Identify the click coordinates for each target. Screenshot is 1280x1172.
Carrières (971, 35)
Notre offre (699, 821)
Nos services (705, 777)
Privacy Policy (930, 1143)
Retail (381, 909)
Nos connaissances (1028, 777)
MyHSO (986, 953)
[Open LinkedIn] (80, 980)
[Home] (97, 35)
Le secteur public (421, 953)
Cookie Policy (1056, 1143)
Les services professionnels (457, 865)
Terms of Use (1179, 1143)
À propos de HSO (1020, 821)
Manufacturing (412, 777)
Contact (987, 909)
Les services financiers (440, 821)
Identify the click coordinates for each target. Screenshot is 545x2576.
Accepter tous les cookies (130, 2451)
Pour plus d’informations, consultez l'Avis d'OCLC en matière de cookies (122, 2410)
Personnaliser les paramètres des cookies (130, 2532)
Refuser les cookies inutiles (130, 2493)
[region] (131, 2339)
------------------------------------
Reproduce each record shown above without altering a single word.

REPLY TO THE EXERCISE:
Identify the click coordinates for each target. Screenshot is 1280x1172.
Carrières (971, 35)
Notre offre (699, 821)
Nos services (705, 777)
Privacy Policy (930, 1143)
Retail (381, 909)
Nos connaissances (1028, 777)
MyHSO (986, 953)
[Open LinkedIn] (80, 980)
[Home] (97, 35)
Le secteur public (421, 953)
Cookie Policy (1056, 1143)
Les services professionnels (457, 865)
Terms of Use (1179, 1143)
À propos de HSO (1020, 821)
Manufacturing (412, 777)
Contact (987, 909)
Les services financiers (440, 821)
Identify the click coordinates for each target. Screenshot is 545x2576.
Accepter tous les cookies (130, 2451)
Pour plus d’informations, consultez l'Avis d'OCLC en matière de cookies (122, 2410)
Personnaliser les paramètres des cookies (130, 2532)
Refuser les cookies inutiles (130, 2493)
[region] (131, 2339)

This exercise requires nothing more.